While FASB and the IASB work to complete an unprecedented 11 standards over the next 14 months, SEC Chief Accountant James Kroeker told the Journal of Accountancy this week that he would support the boards’ cutting the number of projects due in June 2011, provided there was good rationale for a delay.
“June 30, 2011, is an arbitrary deadline and it’s not one that’s been put in place by the SEC or by our road map,” said Kroeker. Citing FIN 46(R) as an example of an accelerated project that later needed to be reworked, Kroeker said that what’s most important is to ensure through the exposure process that the final standards are a “long term, sustainable solution.”
Kroeker made his comments in a JofA exclusive interview at the Pace University Lubin Forum on Contemporary Accounting Issues held Tuesday in New York.
Financial instruments and lease accounting are the two projects Kroeker suggested should remain atop the boards’ priority list. Others, such as financial statement presentation, could be completed through a more gradual process, he said.

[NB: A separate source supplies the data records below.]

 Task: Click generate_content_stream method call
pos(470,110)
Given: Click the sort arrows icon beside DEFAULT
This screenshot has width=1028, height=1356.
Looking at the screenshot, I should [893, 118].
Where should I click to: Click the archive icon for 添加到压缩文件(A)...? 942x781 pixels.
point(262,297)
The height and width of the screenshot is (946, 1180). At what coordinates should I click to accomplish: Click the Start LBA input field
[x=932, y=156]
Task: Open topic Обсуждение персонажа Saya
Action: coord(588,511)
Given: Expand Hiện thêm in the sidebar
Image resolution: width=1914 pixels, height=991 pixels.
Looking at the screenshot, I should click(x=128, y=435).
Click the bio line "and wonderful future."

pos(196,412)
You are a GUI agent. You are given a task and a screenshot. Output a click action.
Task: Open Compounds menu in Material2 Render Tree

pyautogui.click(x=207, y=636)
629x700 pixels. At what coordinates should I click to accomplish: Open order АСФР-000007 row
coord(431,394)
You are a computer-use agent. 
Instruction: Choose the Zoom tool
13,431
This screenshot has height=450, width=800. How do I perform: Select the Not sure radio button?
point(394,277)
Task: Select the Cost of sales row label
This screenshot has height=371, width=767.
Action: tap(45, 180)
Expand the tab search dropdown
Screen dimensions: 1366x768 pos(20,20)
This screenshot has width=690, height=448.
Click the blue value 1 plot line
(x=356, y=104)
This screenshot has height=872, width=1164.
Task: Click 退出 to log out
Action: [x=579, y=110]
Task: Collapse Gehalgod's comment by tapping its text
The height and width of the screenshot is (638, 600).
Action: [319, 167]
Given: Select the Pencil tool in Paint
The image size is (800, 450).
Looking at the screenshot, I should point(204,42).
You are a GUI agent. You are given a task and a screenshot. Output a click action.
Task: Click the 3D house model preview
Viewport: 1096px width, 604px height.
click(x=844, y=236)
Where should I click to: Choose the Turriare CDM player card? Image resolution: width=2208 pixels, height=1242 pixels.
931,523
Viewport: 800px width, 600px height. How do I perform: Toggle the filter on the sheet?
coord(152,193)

Asked specifically about revenue recognition, Kroeker said that while he could see room for improvement to the industry-specific approach in U.S. GAAP, he didn’t see revenue recognition as the highest priority right now.
Kroeker said that although he doesn’t see convergence as the only potential path for IFRS to become sufficiently developed and consistent in application for use as the single set of accounting standards in the U.S. reporting system, convergence is “critical for these projects.”
When asked about the SEC staff’s IFRS work plan, unveiled in February, Kroeker emphasized that the SEC staff will be providing public updates on its progress, with the first report due out by October. He said that rather than setting “go or no-go” thresholds, the work plan’s intent is to compile a body of knowledge from which the SEC staff can make sound recommendations to the commission.